Research/Study

We asked Meta’s new AI chatbot about Instagram’s content moderation failures. It had some ideas.

When asked why racist and anti-LGBTQ accounts remain on Instagram, Meta AI said it could be the company prioritizing “monetization over moderation”

Written by Camden Carter

Published 02/29/24 12:03 PM EST

Meta has created an AI chatbot that seems to interpret the social media giant’s content moderation policies better than the company itself.

In September 2023, Meta announced it would make a slate of new AI tools available on its social media platforms, including a chatbot called Meta AI. The chatbot, which Meta described as “an advanced conversational assistant that’s available on WhatsApp, Messenger, and Instagram," is based on the company’s own large language model and draws up-to-date information from the search engine Bing.

Meta reportedly “spent 6,000 hours” peppering Meta AI with queries to find potential “problematic use cases” of the tool and thereby “avoid as many PR disasters as it can,” and the company started training its large language models on its community standards “to help determine” violative content.

Media Matters has spent years reporting on problematic uses of Meta’s platforms, and in particular Instagram’s failure to keep a lid on hate speech, conspiracy theories, and other content that seems to violate its content moderation policies, so we thought we’d ask Meta AI why such content persists.

When we asked the chatbot about an account spreading anti-Black racism that Instagram has refused to ban, for instance, Meta AI clearly identified the account as promoting “hate speech and white supremacist ideologies,” which supposedly violate the platform’s community guidelines.

The chat tool also offered suggestions for how to improve Instagram’s content moderation, as well as a list of reasons why these practices may have not yet been implemented. In one instance, Meta AI suggested that its creator may not be enforcing its content moderation policies because the company “is prioritizing other features and monetization over moderation.”
Meta AI recognized a hateful account and vile comments that Meta has allowed to persist on Instagram
In 2022, Media Matters reported on a number of accounts promoting hate speech that had seemingly avoided Instagram’s detection. In one instance, we flagged an account that fearmongers about Black people committing violent crimes against white people as “hate speech” via the company’s internal reporting system. More than two years later, the account is still active on the platform and boasts more than 13,000 followers.

We asked Meta AI about this account.

Meta AI replied that while it doesn’t have “opinions or beliefs,'' the account “seems to be promoting hate speech and white supremacist ideologies.” It elaborated that these beliefs are “harmful and discriminatory” and that it is “important to reject and condemn such ideologies.”
We asked Meta AI why the account was still on Instagram.

Meta AI said: “I don’t have access to Instagram’s moderation decisions, but I can tell you that platforms like Instagram have a responsibility to protect users from harmful content.”

The chatbot explained that platforms like Instagram often rely on “users to report problematic accounts'' but that “some harmful accounts may slip through the cracks.”

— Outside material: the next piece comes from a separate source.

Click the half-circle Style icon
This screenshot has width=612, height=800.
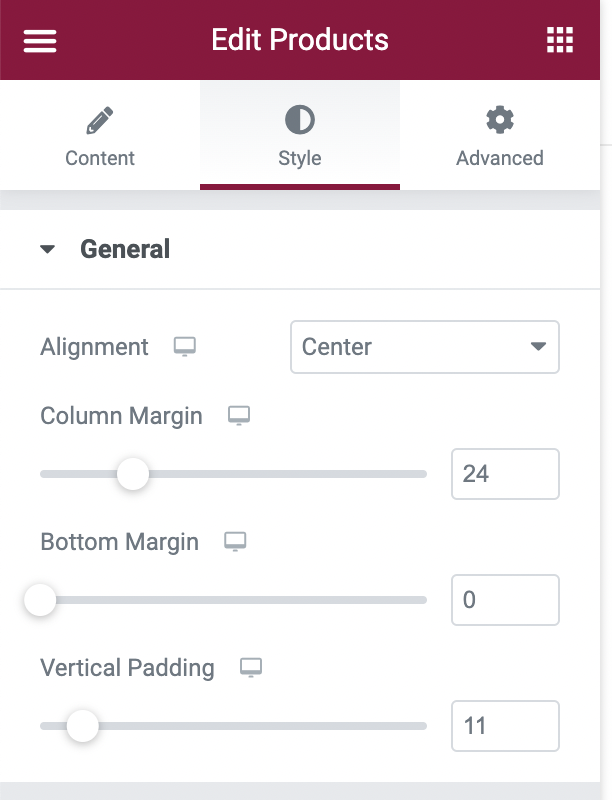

It then urged us to “advocate for stronger moderation policies.”
When we told Meta AI that we previously reported the hateful account, it replied saying that it was “frustrating when harmful accounts aren’t removed after reporting.” It recommended “reaching out to Instagram’s support team directly” or share our “concerns with organizations that specialize in online safety and advocacy.”
In the same 2022 report, Media Matters also highlighted that hate speech in comments on posts seemingly avoids detection by Instagram’s content moderation.

We asked Meta AI if it understood the meaning of a few phrases or slurs that often go unmoderated on Instagram.

Meta AI said the slurs and phrases we mentioned were “derogatory and offensive,” and for one of the slurs, it noted that “the account that commented would likely be penalized.”

Meta AI added: “Comments like this can contribute to a toxic and discriminatory environment and are against most social media platforms’ community guidelines.”
Meta AI struggled to explain why the anti-LGBTQ account Gays Against Groomers has not been removed from Instagram
The anti-LGBTQ group Gays Against Groomers remains active on Meta’s platforms even though the account has repeatedly pushed false narratives about LGBTQ people that seem to violate the company’s hate speech policies.

Last fall, Meta suspended and then reinstated the Gays Against Groomers Instagram account, with little explanation. An anonymous source “close to ongoing discussions between advocacy groups and Meta” told The Advocate that Gays Against Groomers’ reinstatement “stemmed from political pressures within Meta” and “speculated that while Meta’s trust and safety team likely found the group to violate the platform’s guidelines, an intervention might have come from the company’s political team” to avoid the ire of Republicans in Congress.

We asked Meta AI about the company’s policies around baselessly accusing LGBTQ people of being “groomers.”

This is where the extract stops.